On least energy solutions to a pure Neumann Lane-Emden system: convergence, symmetry breaking, and multiplicity

TL;DR

This paper investigates the behavior, multiplicity, and symmetry properties of least energy solutions to a Neumann boundary Lane-Emden system, especially as parameters approach zero, revealing convergence to sign-changing nonlinear problems and symmetry breaking phenomena.

Contribution

It introduces the first analysis of least energy solutions in this setting with exponents tending to zero, and characterizes their convergence and symmetry breaking.

Findings

Least energy solutions converge to sign nonlinearity problems as exponents tend to zero.

Symmetry breaking occurs in solutions of higher-order equations with sign nonlinearity.

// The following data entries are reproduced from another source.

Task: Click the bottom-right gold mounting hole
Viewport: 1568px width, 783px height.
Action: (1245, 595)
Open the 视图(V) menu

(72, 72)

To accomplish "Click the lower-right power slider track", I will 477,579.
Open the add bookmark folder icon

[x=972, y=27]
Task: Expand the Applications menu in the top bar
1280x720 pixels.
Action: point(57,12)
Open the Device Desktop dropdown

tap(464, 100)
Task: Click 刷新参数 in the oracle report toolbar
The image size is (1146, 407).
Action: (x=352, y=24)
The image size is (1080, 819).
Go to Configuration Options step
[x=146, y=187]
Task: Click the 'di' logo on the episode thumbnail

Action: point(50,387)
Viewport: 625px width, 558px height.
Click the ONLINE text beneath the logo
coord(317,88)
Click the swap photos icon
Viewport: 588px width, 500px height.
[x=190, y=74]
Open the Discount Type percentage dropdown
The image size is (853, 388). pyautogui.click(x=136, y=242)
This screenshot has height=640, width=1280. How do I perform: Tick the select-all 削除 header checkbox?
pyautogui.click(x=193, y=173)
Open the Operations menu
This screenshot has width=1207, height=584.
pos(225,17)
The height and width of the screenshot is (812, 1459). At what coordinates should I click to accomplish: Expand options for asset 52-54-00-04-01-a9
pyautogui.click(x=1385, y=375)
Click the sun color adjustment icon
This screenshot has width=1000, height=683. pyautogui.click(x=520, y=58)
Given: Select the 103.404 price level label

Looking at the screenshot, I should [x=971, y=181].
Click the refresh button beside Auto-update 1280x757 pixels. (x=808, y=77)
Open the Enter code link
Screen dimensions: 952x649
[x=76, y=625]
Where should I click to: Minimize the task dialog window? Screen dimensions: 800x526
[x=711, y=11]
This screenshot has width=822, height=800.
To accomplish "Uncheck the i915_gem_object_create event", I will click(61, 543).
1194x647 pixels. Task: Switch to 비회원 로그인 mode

The approach links solutions to a nonlinear eigenvalue problem involving the bilaplacian.

Abstract

We consider the following Lane-Emden system with Neumann boundary conditions \[ -\Delta u= |v|^{q-1}v \text{ in } \Omega,\qquad -\Delta v= |u|^{p-1}u \text{ in } \Omega,\qquad \partial_\nu u=\partial_\nu v=0 \text{ on } \partial \Omega, \] where $\Omega$ is a bounded smooth domain of $\mathbb{R}^N$ with $N \ge 1$. We study the multiplicity of solutions and the convergence of least energy (nodal) solutions (l.e.s.) as the exponents $p, q > 0$ vary in the subcritical regime $1/(p+1) + 1/(q+1) > (N-2)/N$, or in the critical case $1/(p+1) + 1/(q+1) =(N-2)/N$ with some additional assumptions. We consider, for the first time in this setting, the cases where one or two exponents tend to zero, proving that l.e.s. converge to a problem with a sign nonlinearity. Our approach is based on an alternative characterization of least energy levels in terms of the nonlinear eigenvalue problem \[ \Delta (|\Delta u|^{\frac 1 q -1} \Delta u) = \lambda |u|^{p-1} u, \quad \partial_\nu u=\partial_\nu(|\Delta u|^{\frac 1 q -1} \Delta u)=0 \text{ on } \partial \Omega. \] As an application, we show a symmetry breaking phenomenon for l.e.s. of a bilaplacian equation with sign nonlinearity and for other equations with nonlinear higher-order operators.